The GdF restructuring "ellipseis in line with the group's strategy to integrate the whole gas chain, from production to energy services," the company said.

The traditional units of services, distribution, infrastructure, marketing, and exploration-production are being made free-standing entities, reflecting their importance in shaping the group's future development. Previously, E&P was part of the research division; research manager Michel Bayle is now in charge of the unit.

The shift confirms GdF's determination to become a major gas producer. Its 2005 target is to produce 15% of the gas it markets.

As the world's largest gas buyer, marketing is a key division. It will be handled by the commercial manager Jean-Louis Mathias, assisted by Jean Abiteboul, who was previously in charge of gas supplies.

Although France's Parliament will be far from ready in mid-August to transpose the EU gas directive into French law, Gadonneix is determined to open up 20% of GdF's French market to competition on the appointed date. This will involve 150 customers with gas consumption in excess of 25 million cu m/year and will put an end to GdF's gas import monopoly.

Observers believe, however, that this will not suffice to bolster the firm's position in a newly competitive market. This will require alliances or other shareholders besides the state. Much has been said about this, even within the government. But the left-wing alliance now in power is wary of the powerful communist trade union CGT, which refuses to sanction what it sees as "denationalization" of the utility.

Romgaz

The Romgaz restructuring calls for the separation of the operations of the national corporation and the setting up of four business operators: Transgaz, a national transportation corporation; Depogaz, which will oversee the underground storage of natural gas; Exprogaz, which will produce and trade oil products as well as conduct hydrocarbon exploration; and an unnamed distribution company with two subsidiaries.
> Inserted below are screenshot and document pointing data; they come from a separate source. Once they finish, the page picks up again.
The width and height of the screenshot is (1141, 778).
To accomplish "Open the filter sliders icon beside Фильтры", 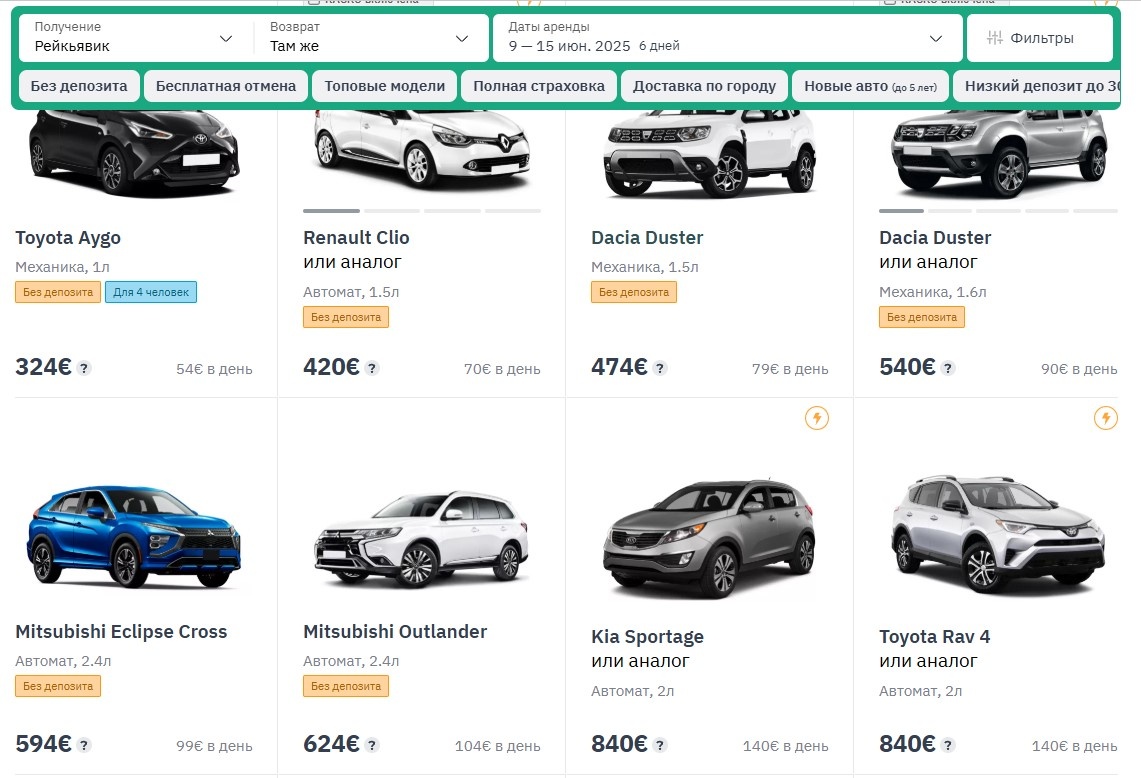I will click(x=994, y=36).
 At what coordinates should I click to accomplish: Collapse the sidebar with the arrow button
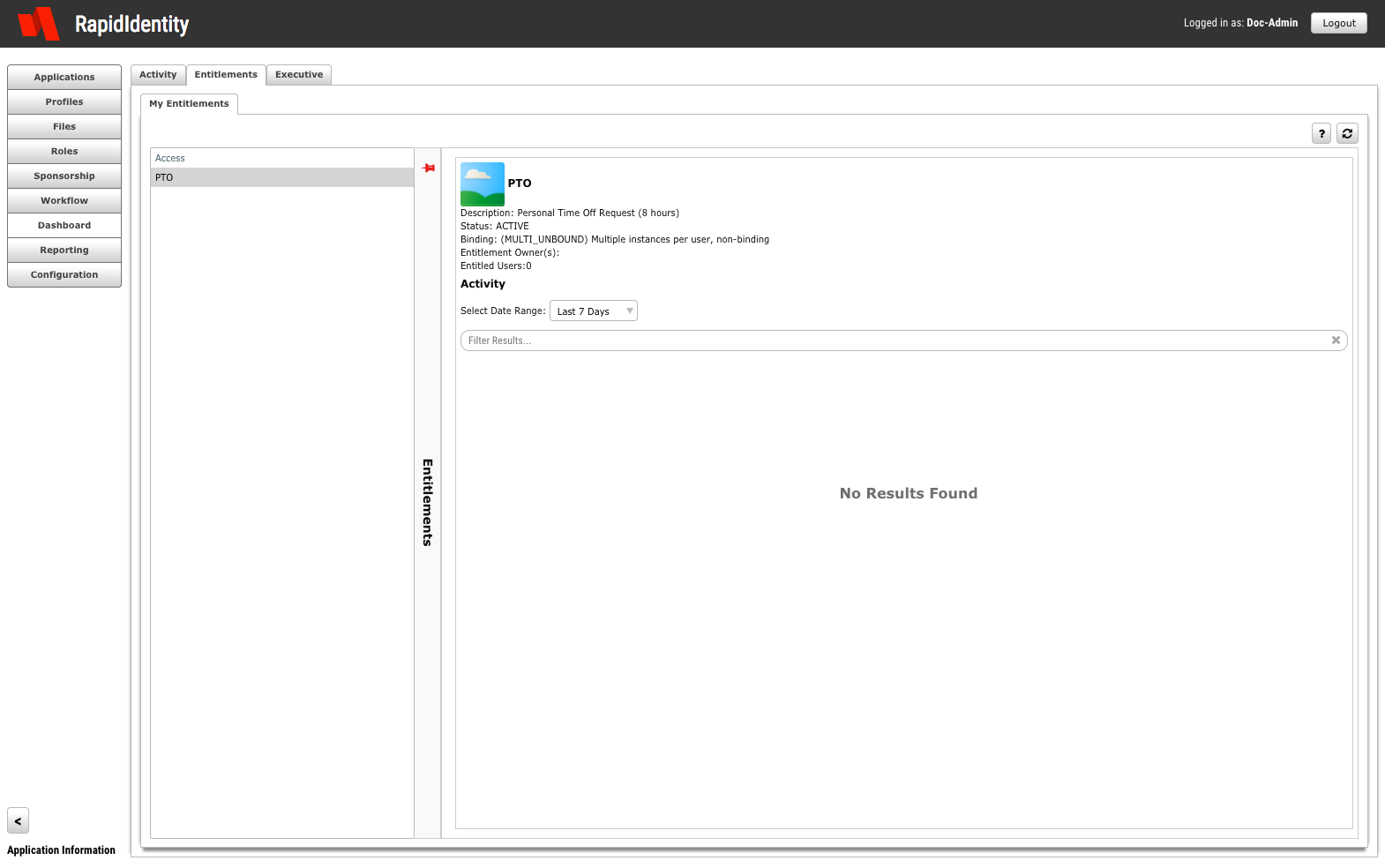pos(18,820)
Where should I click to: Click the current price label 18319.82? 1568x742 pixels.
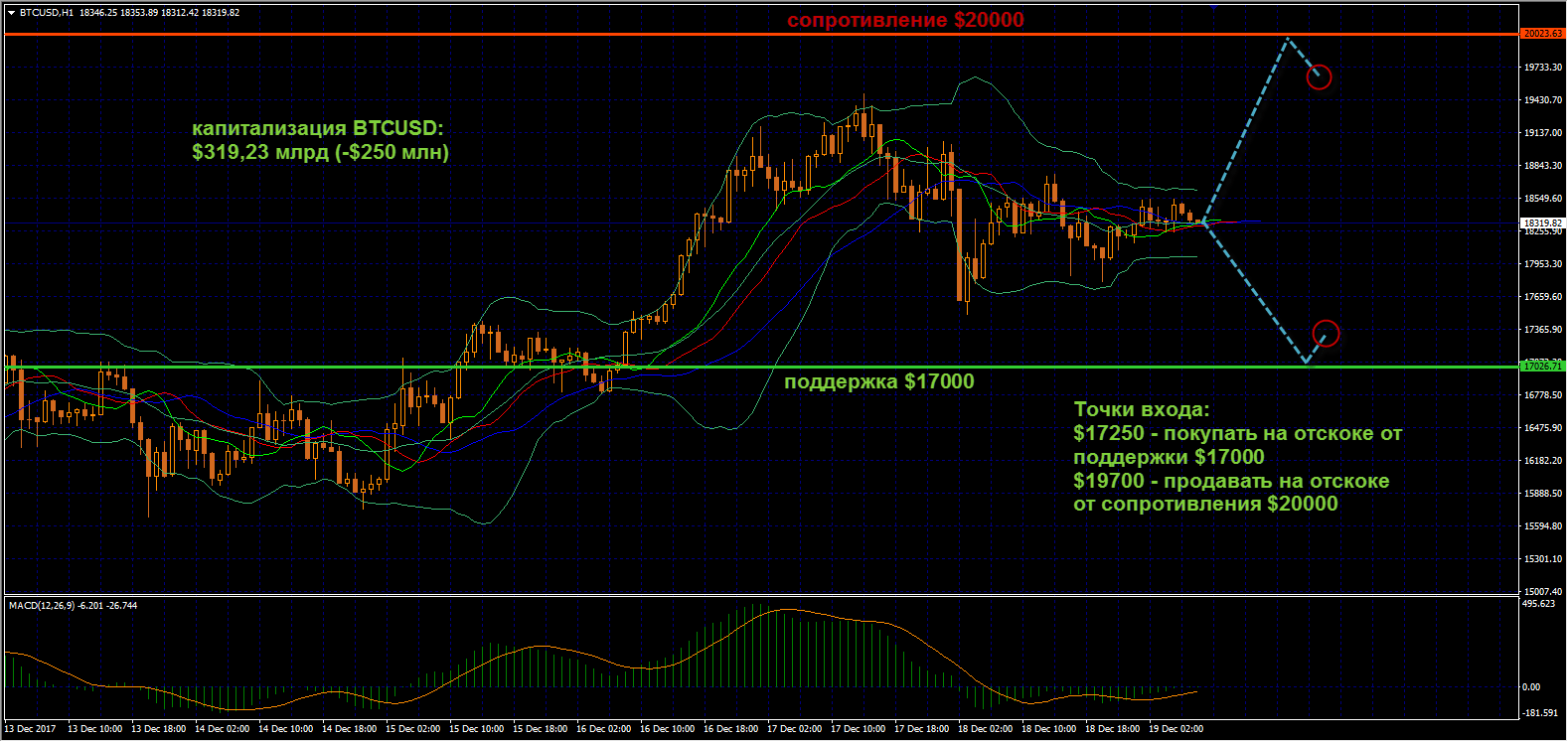1543,223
All the companies will remain in the portfolio of the Trade and Industry Ministry, which will continue to exercise all rights due to its position as the state's shareholder.

Atofina

With sales of 114 billion francs and a workforce of 70,000, Atofina ranks fifth worldwide, according to TotalFinaElf.

New Chairman and CEO François Corn?lis has taken over for Jacques Puéchal, who built the group and oversaw its integration into TotaFinaElf. Puéchal is retiring (see Personnel Moves and Promotions, p. 30).

Atofina integrates Total SA's specialty chemicals business, Petrofina SA's and Atochem's petrochemicals businesses, and Atochem's intermediates and performance chemicals businesses.

Cornélis said the new Atofina will stand on three legs: petrochemicals and plastics, with world-scale units; intermediates and performance polymers, which will be process-driven; and specialties, which will be customer-driven. The latter, said Corn?lis, may possibly be spun off later into an affiliate because of the strength of its brands.

Synergies worth 310 million euros will be drawn from purchases, organization, processes, logistics, client approach, research integration, and TotalFinaElf's refinery sites, according to the firm. The division's return on capital employed target is 14%, assuming oil prices of $15-17/bbl.